> **Aangeleverde tekst**:
Borms door Filip De Pillecyn uit “Pallieter” van 3 januari 1926
Dosfel is gestorven. Plotseling, voor velen. Want al neigde zijn zwaar hoofd en al keken zijn trouwe ogen soms vanuit de verte, toch zal het voor velen een verrassing zijn geweest te lezen in de bladen dat Lodewijk Dosfel, geboren te Dendermonde, aldaar overleden is.

> **Gegeven materiaal**:
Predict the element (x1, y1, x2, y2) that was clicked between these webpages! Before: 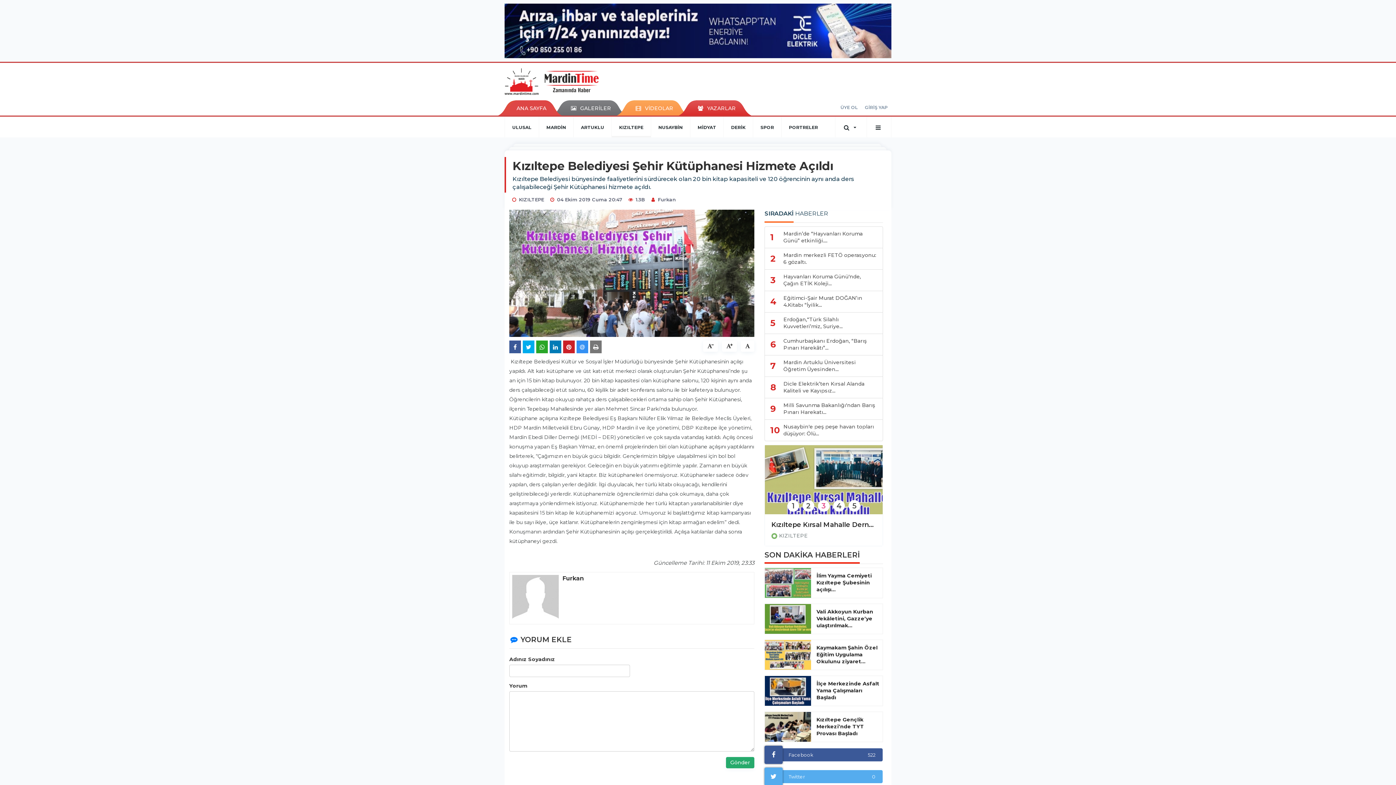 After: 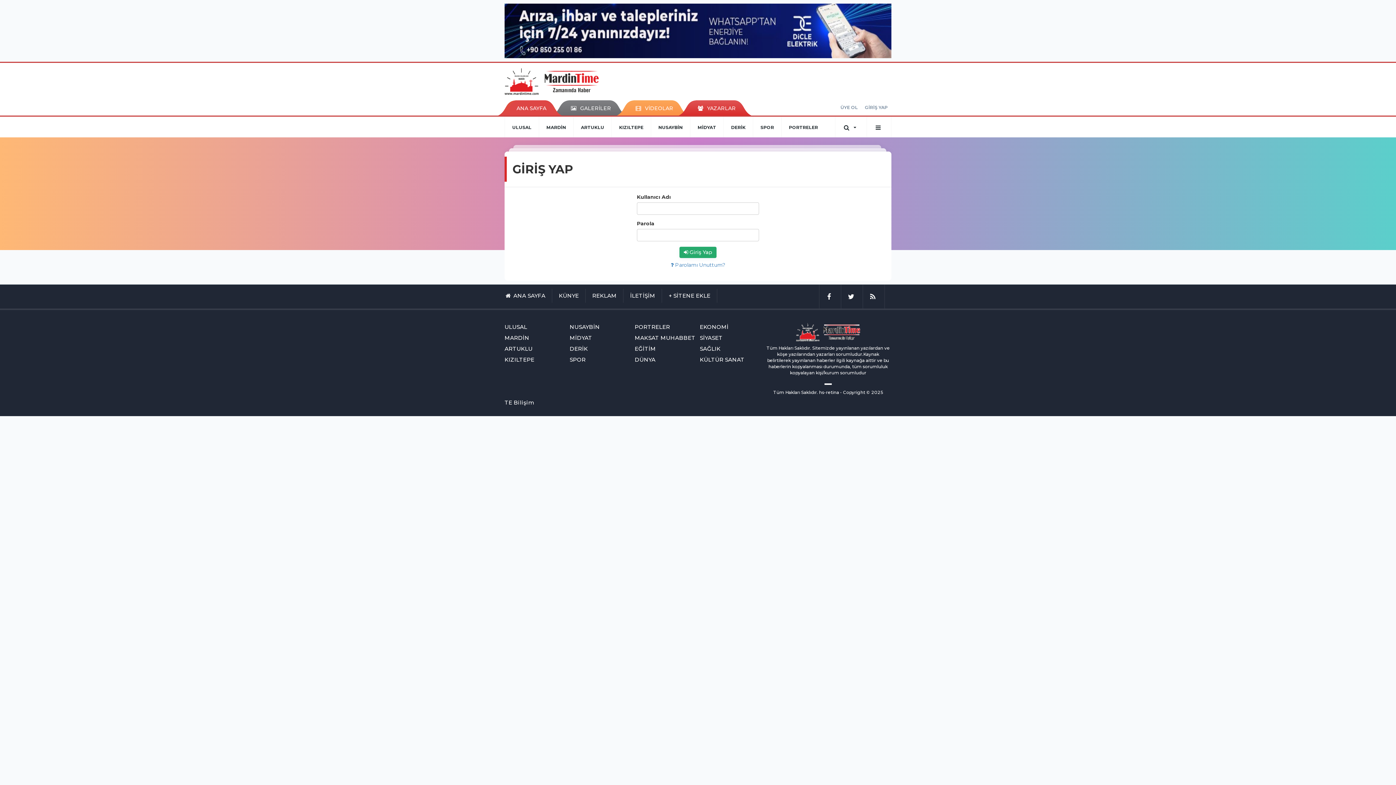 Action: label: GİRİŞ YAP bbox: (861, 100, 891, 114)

> **Opdracht**: Werk het deel van de aangeleverde tekst bij dat begint bij "Borms door Filip" en eindigt bij "aldaar overleden is.". Schrijf dat deel opnieuw uit, met "Gent" in plaats van "Dendermonde". De lijst heeft niets te maken met de aangeleverde tekst.

> **Het antwoord**:
Borms door Filip De Pillecyn uit “Pallieter” van 3 januari 1926
Dosfel is gestorven. Plotseling, voor velen. Want al neigde zijn zwaar hoofd en al keken zijn trouwe ogen soms vanuit de verte, toch zal het voor velen een verrassing zijn geweest te lezen in de bladen dat Lodewijk Dosfel, geboren te Gent, aldaar overleden is.